Note: must the Windows binary really be 78MB ?
Another seemingly extremely similar project released in the last few days: https://github.com/raulcd/datanomy
Right now parqeye looks mainly single-file focused. Do you have plans for a “dataset mode” that takes a dir/S3 prefix and surfaces per-file/row-group summaries (row counts, min/max, null %, schema diffs vs a reference file) using just Parquet stats so it scales to tens of GB? Or do you see parqeye intentionally staying a single-file inspector?
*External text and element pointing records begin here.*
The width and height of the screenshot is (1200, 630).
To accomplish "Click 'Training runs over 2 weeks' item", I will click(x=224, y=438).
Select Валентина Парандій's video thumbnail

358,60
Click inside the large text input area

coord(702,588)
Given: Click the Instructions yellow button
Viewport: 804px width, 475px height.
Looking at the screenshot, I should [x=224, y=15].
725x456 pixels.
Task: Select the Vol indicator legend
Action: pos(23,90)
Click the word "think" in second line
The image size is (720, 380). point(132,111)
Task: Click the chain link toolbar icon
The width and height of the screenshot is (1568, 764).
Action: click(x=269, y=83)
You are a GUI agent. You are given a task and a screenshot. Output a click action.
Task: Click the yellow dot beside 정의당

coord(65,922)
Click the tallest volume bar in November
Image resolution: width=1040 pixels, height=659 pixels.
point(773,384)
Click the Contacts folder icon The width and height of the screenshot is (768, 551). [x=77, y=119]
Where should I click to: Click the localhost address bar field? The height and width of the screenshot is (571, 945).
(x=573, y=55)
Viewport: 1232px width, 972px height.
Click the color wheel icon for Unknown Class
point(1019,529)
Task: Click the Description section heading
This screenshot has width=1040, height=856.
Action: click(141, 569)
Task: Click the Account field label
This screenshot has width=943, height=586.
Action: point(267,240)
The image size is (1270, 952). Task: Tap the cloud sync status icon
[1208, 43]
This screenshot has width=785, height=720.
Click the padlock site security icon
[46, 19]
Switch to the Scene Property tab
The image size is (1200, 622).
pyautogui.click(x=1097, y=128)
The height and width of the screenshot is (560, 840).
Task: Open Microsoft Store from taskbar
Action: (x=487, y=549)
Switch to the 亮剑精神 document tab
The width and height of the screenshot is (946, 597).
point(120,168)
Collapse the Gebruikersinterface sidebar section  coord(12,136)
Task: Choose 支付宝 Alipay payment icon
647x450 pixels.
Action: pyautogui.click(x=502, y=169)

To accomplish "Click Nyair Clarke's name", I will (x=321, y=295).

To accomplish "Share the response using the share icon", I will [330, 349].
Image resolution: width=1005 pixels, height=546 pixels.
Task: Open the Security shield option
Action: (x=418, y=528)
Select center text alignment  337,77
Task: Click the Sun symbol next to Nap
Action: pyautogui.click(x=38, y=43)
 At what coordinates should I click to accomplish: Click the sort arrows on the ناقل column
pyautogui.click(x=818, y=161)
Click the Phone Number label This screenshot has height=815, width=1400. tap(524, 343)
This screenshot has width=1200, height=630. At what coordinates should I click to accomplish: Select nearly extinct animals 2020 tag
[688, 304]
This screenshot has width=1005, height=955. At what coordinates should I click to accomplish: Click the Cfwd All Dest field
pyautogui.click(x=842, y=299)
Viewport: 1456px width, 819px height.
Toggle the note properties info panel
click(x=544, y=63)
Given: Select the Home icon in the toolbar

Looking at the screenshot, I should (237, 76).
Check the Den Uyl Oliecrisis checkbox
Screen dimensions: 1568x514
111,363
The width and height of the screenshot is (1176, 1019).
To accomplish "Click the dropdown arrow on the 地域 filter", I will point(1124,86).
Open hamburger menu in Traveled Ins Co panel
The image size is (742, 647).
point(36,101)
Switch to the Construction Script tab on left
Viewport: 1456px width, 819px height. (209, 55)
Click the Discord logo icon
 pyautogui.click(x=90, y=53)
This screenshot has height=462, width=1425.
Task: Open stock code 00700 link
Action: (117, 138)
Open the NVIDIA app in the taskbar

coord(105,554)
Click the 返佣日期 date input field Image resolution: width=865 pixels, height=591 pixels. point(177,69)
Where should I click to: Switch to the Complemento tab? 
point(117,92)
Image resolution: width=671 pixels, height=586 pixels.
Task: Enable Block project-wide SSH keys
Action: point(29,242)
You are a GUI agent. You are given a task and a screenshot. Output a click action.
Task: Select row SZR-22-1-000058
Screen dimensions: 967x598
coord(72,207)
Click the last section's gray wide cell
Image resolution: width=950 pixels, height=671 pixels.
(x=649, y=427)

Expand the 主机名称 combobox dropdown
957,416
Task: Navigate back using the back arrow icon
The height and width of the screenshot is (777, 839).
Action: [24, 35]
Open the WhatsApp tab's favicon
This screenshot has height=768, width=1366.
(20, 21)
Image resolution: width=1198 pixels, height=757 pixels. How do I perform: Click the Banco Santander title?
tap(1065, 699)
duckdb -c "from 'foo.parquet'"
but maybe still useful for other formats or multi-file or remote situations[1] https://github.com/Vitruves/nail-parquet [2] https://github.com/NixOS/nixpkgs/pull/449066
Native Mac/Windows app with multi-threaded parsing (simdjson), automatic nested object flattening, and handles 10M+ rows instantly.
For HN: Use code HN100 for free access
https://iotdatasystems.gumroad.com/
Built with C++ for native performance (~6MB app, not Electron).
Would love feedback from folks working with large JSONL files.
I think you can afford the extra characters to show the whole page in portrait mode. (iPhone 16 pro Safari)
Also just added a Data Plot feature for visualizing numeric columns.
Thanks to everyone who reported the issue!
Will take a look when i get to my laptop!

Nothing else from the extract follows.